CinFina Pharma's CIN-109 and CIN-110 Show Promise in Phase 1 Obesity Studies

Key Insights

• CinFina Pharma's CIN-110, a PYY3-36 analog, demonstrated significant reductions in caloric intake and body weight in a Phase 1 single ascending dose study compared to placebo.
• CIN-109, a GDF-15 analog, produced meaningful weight loss with a reduction in fat mass and preservation of lean mass in a Phase 1 multiple ascending dose study.
• Both CIN-110 and CIN-109 were generally well-tolerated in Phase 1 studies, suggesting potential as next-generation obesity treatments with improved safety profiles.

CinFina Pharma announced positive topline interim data from its Phase 1 single ascending dose (SAD) study of CIN-110 and final data from its multiple ascending dose (MAD) study of CIN-109, both indicating tolerability and significant weight loss potential. These findings, presented at ObesityWeek® 2024, highlight the promise of next-generation mechanisms for obesity treatment.

CIN-110: PYY3-36 Analog for Reduced Caloric Intake

CIN-110, a novel, long-acting peptide YY (PYY3-36) analog, is designed to minimize gastrointestinal side effects commonly associated with PYY-based therapies. The Phase 1 SAD study involved 24 obese participants (mean BMI ~34 kg/m2) and demonstrated that a single subcutaneous dose of CIN-110 led to a reduction in food intake by up to 28% and a body weight decrease of up to 1.8% within one week. The drug exhibited a gradual increase in concentration, reaching peak levels within two to three days and sustaining an approximate 14-day half-life. Reported side effects were mild, with three cases of mild nausea resolving quickly, and no participants withdrew due to adverse events.

CIN-109: GDF-15 Analog for Fat Mass Reduction

CIN-109, a novel, long-acting, first-in-class growth differentiation factor 15 (GDF-15) analog, aims to decrease appetite, maintain energy expenditure, and drive weight loss while preserving lean body mass. In the Phase 1 MAD study, obese participants (mean BMI ~35 mg/m2) received weekly or bi-weekly doses of CIN-109. Results showed dose-dependent reductions in food intake (up to 50%) and weight loss (up to 3.7%) within one to two months. Bi-weekly dosing was better tolerated, with the majority of weight loss attributed to fat mass reduction. No serious treatment-related side effects were observed.

Clinical Implications and Future Directions

According to CinRx Founder and CEO Jon Isaacsohn, weight loss drugs generate over $6 billion annually, with projections reaching $150 billion by 2030. The early-stage results from CIN-110 and CIN-109 suggest that these next-generation approaches could overcome the limitations of current therapies. CIN-109 is Phase 2 ready and is being further developed to assess its long-term efficacy and safety.

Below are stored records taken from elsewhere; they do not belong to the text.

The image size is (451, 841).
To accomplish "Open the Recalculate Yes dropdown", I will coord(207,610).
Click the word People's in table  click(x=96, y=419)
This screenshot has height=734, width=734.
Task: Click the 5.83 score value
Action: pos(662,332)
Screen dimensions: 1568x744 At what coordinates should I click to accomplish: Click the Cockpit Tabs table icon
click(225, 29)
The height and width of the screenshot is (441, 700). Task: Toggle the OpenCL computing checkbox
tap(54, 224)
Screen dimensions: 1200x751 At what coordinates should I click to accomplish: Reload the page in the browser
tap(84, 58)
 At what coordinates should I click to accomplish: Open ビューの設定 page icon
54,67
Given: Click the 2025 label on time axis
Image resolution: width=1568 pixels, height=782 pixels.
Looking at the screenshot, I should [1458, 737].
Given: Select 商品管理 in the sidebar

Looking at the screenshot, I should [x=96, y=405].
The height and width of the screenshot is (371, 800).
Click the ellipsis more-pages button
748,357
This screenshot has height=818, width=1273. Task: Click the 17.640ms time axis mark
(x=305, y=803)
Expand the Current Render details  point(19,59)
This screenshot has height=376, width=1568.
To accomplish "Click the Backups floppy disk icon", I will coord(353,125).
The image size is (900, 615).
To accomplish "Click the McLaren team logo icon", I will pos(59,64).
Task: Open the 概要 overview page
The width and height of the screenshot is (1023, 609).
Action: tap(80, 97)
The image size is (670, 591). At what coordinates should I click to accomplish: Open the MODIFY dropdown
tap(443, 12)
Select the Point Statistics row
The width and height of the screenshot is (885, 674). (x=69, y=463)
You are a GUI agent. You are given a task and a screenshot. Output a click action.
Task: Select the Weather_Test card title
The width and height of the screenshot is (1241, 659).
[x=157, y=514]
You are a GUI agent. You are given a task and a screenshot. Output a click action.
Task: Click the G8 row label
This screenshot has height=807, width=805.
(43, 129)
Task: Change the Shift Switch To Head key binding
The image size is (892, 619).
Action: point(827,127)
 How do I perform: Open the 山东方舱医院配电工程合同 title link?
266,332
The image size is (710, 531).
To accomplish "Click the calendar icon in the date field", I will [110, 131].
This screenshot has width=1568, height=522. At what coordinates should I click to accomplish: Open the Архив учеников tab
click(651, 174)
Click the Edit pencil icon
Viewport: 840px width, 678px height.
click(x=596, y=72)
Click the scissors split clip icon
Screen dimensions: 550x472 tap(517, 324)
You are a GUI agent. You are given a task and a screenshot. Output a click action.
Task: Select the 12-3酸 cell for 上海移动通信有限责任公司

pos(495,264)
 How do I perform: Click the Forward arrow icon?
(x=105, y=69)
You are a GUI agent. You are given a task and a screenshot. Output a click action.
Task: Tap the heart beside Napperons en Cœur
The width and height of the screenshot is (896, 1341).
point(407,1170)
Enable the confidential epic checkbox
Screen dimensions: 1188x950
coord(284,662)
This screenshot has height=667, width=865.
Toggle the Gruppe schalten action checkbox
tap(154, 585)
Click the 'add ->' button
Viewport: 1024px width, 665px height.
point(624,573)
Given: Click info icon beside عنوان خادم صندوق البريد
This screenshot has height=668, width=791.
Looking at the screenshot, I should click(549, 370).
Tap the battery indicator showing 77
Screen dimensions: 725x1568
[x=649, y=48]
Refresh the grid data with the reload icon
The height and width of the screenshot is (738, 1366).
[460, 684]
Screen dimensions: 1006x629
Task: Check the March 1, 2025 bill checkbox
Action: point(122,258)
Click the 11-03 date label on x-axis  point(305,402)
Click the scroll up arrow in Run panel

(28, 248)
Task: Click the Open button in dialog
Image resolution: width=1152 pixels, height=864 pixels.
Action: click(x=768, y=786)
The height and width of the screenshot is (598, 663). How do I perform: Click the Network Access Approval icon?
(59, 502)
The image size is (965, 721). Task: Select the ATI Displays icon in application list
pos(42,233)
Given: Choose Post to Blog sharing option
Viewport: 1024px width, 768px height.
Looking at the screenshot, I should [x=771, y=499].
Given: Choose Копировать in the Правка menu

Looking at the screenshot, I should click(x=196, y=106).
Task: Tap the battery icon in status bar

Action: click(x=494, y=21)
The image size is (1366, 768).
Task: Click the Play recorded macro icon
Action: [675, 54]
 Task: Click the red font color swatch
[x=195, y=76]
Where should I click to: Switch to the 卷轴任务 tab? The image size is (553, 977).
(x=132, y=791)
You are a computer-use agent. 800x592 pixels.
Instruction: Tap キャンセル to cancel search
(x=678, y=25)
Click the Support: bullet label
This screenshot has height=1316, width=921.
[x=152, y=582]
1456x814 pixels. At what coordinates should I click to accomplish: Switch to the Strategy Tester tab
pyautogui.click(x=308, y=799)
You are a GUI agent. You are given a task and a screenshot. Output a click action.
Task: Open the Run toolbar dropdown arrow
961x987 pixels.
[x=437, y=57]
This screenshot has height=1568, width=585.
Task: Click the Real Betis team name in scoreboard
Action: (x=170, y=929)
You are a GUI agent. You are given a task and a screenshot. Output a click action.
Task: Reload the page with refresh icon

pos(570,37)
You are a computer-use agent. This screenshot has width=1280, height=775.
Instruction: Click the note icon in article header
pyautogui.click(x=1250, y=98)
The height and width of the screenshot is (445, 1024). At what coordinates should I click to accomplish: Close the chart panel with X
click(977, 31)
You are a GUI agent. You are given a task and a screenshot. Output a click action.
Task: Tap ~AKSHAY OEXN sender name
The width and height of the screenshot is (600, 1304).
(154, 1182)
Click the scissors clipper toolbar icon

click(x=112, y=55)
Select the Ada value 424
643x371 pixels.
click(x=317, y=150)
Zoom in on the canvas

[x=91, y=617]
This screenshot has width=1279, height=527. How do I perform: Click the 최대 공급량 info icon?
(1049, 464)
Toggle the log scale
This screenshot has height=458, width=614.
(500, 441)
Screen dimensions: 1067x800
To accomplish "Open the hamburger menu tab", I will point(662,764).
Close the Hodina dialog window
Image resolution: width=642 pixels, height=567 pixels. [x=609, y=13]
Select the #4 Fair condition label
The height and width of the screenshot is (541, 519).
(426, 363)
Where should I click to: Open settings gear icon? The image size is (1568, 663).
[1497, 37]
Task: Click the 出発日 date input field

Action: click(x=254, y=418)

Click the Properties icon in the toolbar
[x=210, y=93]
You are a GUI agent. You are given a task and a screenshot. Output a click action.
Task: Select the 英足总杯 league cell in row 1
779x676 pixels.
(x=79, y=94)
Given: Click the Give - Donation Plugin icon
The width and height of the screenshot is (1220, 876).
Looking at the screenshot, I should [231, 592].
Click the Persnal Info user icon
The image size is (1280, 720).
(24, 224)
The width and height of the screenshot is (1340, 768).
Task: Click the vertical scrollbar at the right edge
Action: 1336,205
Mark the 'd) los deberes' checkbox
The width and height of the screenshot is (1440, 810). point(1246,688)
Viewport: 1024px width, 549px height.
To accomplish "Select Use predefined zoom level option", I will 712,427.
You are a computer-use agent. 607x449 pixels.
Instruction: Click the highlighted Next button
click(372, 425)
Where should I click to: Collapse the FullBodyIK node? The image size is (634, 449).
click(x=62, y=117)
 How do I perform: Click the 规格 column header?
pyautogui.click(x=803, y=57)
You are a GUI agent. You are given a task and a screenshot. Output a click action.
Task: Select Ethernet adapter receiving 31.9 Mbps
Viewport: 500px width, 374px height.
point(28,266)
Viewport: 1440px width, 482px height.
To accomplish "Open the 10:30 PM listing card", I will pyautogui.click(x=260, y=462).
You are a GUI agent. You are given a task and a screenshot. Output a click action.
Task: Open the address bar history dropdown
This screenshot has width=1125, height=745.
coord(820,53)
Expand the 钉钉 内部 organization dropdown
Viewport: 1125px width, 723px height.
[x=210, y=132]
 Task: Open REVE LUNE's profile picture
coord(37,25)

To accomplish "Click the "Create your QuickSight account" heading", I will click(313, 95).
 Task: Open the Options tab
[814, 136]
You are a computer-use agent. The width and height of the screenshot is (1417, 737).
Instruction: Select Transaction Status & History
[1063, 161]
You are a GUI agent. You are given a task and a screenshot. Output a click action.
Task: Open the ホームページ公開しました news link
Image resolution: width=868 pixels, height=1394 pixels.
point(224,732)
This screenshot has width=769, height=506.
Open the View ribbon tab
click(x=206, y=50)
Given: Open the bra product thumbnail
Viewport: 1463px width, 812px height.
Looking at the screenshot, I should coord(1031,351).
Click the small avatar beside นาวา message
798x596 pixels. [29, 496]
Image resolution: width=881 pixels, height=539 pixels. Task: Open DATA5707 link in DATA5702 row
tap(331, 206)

"CIN-110’s ability to help safely and tolerably reduce caloric intake while quickly decreasing body weight after just a single dose distinguishes it as a high-potential candidate. Similarly, CIN-109’s significant impact on fat mass reduction and preservation of lean mass, especially at the highest doses, positions it as a powerful long-term solution,", said Jon Isaacsohn.